A Simplified Model of Software Economics
There are several software cost models in use today. The most popular, open, and well-documented model is the COnstructive COst MOdel (COCOMO), which has been widely used by the industry for 20 years. The latest version, COCOMO II, is the result of a collaborative effort led by the University of Southern California (USC) Center for Software Engineering, with the financial and technical support of numerous industry affiliates. The objectives of this team are threefold:
- To develop a software cost and schedule estimation model for the lifecycle practices of the post-2000 era
- To develop a software project database and tool support for improvement of the cost model
- To provide a quantitative analytic framework for evaluating software technologies and their economic impacts
The accuracy of COCOMO II allows its users to estimate cost within 30% of actuals, 74% of the time. This level of unpredictability in the outcome of a software development process should be truly frightening to any software project investor, especially in view of the fact that few projects ever perform better than expected.

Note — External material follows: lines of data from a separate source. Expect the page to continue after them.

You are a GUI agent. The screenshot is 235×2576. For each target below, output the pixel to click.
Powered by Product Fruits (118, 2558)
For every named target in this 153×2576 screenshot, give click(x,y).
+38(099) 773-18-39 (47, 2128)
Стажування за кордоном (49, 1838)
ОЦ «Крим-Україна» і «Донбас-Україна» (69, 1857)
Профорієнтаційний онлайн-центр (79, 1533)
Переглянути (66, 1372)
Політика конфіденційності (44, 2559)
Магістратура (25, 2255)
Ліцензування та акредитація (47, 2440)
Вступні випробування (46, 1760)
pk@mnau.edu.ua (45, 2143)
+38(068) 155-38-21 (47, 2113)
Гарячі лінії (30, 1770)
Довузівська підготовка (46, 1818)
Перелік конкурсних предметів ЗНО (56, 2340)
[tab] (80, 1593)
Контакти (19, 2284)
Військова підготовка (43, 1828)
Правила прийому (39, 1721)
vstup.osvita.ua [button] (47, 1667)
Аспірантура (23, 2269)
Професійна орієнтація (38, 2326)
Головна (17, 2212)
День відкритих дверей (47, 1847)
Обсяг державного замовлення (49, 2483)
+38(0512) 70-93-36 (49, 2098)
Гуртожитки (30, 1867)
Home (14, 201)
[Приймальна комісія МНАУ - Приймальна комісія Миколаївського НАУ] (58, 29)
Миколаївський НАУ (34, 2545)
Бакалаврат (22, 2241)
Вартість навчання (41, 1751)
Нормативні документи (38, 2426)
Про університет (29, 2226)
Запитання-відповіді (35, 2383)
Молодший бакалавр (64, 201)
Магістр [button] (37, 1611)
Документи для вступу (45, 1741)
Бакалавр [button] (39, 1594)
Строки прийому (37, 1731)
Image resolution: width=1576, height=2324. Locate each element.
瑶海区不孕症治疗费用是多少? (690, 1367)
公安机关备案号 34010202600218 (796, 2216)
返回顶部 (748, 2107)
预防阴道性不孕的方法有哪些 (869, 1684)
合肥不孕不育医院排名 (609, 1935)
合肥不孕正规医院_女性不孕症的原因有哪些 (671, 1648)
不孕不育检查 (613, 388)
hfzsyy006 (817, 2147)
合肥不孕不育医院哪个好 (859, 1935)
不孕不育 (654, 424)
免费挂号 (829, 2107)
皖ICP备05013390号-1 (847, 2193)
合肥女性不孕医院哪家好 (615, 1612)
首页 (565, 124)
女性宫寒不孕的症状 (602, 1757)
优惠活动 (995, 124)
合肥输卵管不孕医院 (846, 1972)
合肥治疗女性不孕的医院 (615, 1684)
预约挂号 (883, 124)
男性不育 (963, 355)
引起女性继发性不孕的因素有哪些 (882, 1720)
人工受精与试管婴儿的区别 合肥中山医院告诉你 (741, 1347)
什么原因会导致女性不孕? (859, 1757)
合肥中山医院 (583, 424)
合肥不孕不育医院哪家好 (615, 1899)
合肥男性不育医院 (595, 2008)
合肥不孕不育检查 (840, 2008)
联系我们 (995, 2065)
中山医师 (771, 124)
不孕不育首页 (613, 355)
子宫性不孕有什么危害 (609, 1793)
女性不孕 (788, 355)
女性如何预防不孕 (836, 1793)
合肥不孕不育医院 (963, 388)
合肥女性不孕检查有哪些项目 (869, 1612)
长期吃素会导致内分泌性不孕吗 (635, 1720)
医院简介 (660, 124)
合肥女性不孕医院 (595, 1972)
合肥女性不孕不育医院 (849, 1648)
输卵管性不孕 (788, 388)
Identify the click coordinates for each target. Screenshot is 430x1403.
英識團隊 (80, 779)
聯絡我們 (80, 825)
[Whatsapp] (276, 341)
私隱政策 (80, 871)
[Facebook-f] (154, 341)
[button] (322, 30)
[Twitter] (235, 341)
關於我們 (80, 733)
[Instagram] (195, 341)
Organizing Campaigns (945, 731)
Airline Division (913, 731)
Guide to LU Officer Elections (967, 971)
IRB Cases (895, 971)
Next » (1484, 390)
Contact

The COCOMO II cost model includes numerous parameters and techniques for estimating a wide variety of software development projects. For the purposes of this discussion, we will abstract COCOMO II into a function of four basic parameters:
Complexity. The complexity of the software solution is typically quantified in terms of the size of human-generated components (the number of source instructions or the number of function points) needed to develop the features in a usable product.
Process. This refers to the process used to produce the end product, and in particular its effectiveness in helping developers avoid “overhead” activities.
Team. This refers to the capabilities of the software engineering team, and particularly their experience with both the computer science issues and the application domain issues for the project at hand.
Tools. This refers to the software tools a team uses for development—that is, the extent of process automation.
The relationships among these parameters in modeling the estimated effort can be expressed as follows:
- Effort = (Team) × (Tools) × (Complexity)(Process)
Schedule estimates are computed directly from the effort estimate and process parameters. Reductions in effort generally result in reductions in schedule estimates. To simplify this discussion, we can assume that the “cost” includes both effort and time. The complete COCOMO II model includes several modes, numerous parameters, and several equations. This simplified model enables us to focus the discussion on the more discriminating dimensions of improvement.
What constitutes a good software cost estimate is a very tough question. In our experience, a good estimate can be defined as one that has the following attributes:
- It is conceived and supported by a team accountable for performing the work, consisting of the project manager, the architecture team, the development team, and the test team.
- It is accepted by all stakeholders as ambitious but realizable.
- It is based on a well-defined software cost model with a credible basis and a database of relevant project experience that includes similar processes, similar technologies, similar environments, similar quality requirements, and similar people.
- It is defined in enough detail for both developers and managers to objectively assess the probability of success and to understand key risk areas.
Although several parametric models have been developed to estimate software costs, they can all be generally abstracted into the form given above. One very important aspect of software economics (as represented within today’s software cost models) is that the relationship between effort and size exhibits a diseconomy of scale. The software development diseconomy of scale is a result of the “process” exponent in the equation being greater than 1.0. In contrast to the economics for most manufacturing processes, the more software you build, the greater the cost per unit item. It is desirable, therefore, to reduce the size and complexity of a project whenever possible.